= Oxalatonickelate =

Compounds that contain nickel complexed by oxalate groups

The oxalatonickelates are a class of compounds that contain nickel complexed by oxalate groups. They form a series of double salts, and include clusters with multiple nickel atoms. Since oxalate functions as a bidentate ligand it can satisfy two coordinate positions around the nickel atom, or it can bridge two nickel atoms together.

The shape around the nickel atom is octahedral for diaquabis(oxalato)nickelate. The colour of this is green due to the Ni(–O–)_{6} chromophore. The absorption in infrared is at 8,300 9,060 13,400, 15,260, and 26,160 cm^{−1}. The ligand field parameters are 10 Dq=8800 cm^{−1} and B=1000 cm^{−1}.
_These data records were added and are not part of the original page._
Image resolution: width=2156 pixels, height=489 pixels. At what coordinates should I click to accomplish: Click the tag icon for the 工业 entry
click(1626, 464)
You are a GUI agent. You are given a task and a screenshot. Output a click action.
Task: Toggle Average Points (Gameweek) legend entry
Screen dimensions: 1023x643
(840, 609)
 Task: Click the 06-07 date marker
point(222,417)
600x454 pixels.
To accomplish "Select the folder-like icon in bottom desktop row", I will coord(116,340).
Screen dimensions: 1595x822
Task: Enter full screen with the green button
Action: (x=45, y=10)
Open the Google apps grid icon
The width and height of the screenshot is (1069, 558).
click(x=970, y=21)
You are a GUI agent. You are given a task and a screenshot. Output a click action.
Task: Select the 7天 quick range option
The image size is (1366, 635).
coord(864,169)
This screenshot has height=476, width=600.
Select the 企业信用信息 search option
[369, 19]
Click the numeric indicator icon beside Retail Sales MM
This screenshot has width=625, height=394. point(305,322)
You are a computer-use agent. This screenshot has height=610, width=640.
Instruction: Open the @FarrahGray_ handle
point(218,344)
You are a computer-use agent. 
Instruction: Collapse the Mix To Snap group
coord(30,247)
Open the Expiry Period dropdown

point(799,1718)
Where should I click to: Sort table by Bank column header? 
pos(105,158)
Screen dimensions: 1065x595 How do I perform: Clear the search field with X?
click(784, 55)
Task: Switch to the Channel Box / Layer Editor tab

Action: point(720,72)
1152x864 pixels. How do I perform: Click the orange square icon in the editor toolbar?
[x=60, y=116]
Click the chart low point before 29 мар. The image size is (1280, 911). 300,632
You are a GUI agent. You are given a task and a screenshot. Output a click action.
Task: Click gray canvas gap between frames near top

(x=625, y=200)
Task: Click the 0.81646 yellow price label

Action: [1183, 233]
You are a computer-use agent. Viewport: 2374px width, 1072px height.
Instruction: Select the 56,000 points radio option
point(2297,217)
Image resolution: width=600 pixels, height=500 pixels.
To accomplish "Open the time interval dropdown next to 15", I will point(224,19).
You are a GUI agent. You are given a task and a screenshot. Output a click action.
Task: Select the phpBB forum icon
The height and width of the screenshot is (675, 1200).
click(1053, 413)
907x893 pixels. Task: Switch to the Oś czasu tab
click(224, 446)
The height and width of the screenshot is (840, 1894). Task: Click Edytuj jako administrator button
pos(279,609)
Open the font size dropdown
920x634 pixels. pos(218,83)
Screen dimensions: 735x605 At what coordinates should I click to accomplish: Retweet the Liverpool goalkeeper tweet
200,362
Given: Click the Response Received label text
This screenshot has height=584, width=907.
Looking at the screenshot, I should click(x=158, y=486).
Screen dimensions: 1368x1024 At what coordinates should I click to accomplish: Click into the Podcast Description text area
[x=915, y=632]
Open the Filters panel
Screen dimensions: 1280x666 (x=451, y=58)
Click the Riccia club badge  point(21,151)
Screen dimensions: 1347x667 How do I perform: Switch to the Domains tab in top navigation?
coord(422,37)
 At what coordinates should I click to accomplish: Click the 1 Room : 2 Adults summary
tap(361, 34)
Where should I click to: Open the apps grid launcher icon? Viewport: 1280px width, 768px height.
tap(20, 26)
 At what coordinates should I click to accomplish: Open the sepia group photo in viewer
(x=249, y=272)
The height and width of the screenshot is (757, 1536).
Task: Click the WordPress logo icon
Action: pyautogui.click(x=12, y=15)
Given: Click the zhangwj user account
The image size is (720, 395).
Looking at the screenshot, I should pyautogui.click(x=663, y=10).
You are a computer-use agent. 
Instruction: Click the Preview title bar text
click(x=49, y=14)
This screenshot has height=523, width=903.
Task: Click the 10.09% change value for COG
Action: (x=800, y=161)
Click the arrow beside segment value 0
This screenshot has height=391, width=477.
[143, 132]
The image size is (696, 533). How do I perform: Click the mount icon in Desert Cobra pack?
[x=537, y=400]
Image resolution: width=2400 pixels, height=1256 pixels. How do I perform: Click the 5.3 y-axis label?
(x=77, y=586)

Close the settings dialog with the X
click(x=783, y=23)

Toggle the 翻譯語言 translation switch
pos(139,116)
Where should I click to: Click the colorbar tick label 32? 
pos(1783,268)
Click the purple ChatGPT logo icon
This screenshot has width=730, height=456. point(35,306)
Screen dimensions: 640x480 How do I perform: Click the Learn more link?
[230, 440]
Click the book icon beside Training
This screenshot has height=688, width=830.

| formula | name | other names | structure | colour or decomposition | CAS Number | references |
|---|---|---|---|---|---|---|
| [(C_{2}O_{4})_{2}Ni]^{2−} | bis(oxalato)nickelate (2−) |  |  |  |  |  |
| Li_{2}[(C_{2}O_{4})_{2}Ni]•6H_{2}O | dilithium bis(oxalato)nickelate (2−) |  |  | dehydrate 80° decompose 345° | 112678-94-1 |  |
| Na_{2}[(C_{2}O_{4})_{2}Ni]•3H_{2}O | disodium bis(oxalato)nickelate (2−) |  |  | dehydrates at 85°, decompose over 320° | 107996-66-5 |  |
| [NH_{4}]_{2}[(C_{2}O_{4})_{2}Ni]•3H_{2}O | diammonium bis(oxalato)nickelate (2−) |  |  | dehydrate 180-262° deaminate 262-338 °C | 108559-31-5 |  |
| K_{2}[(C_{2}O_{4})_{2}Ni•2H_{2}O]•4H_{2}O | dipotassium trans-diaquabis(oxalato-O,O')nickelate(II)-water (1/4) | potassium bis oxalate nickel(II) tetrahydrate | monoclinic a=8.647 b=6.627 c=12.118 β=101.58° V=680.3 Z=2 density=2.05 / 2.04 | green | 14244-63-4 |  |
| Co[(C_{2}O_{4})_{2}Ni]•5H_{2}O | cobalt(II)bis(oxalato)nickelate(II)pentahydrate |  |  | light pink |  |  |
| Mn[(C_{2}O_{4})_{2}Ni]•4H_{2}O | manganese(II)bis(oxalato)nickelate(II)tetrahydrate |  |  | light blue |  |  |
| Cd[(C_{2}O_{4})_{2}Ni]•4H_{2}O | cadmium(II)bis(oxalato)nickelate(II)tetrahydrate |  |  | blue |  |  |

Because the Ni^{2+} ion resembles many other divalent metal ions, it can be substituted by them, or substitute for them in other oxalate compounds to form mixed oxalates where the proportions can vary continuously. For example, magnesium nickel oxalate dihydrate.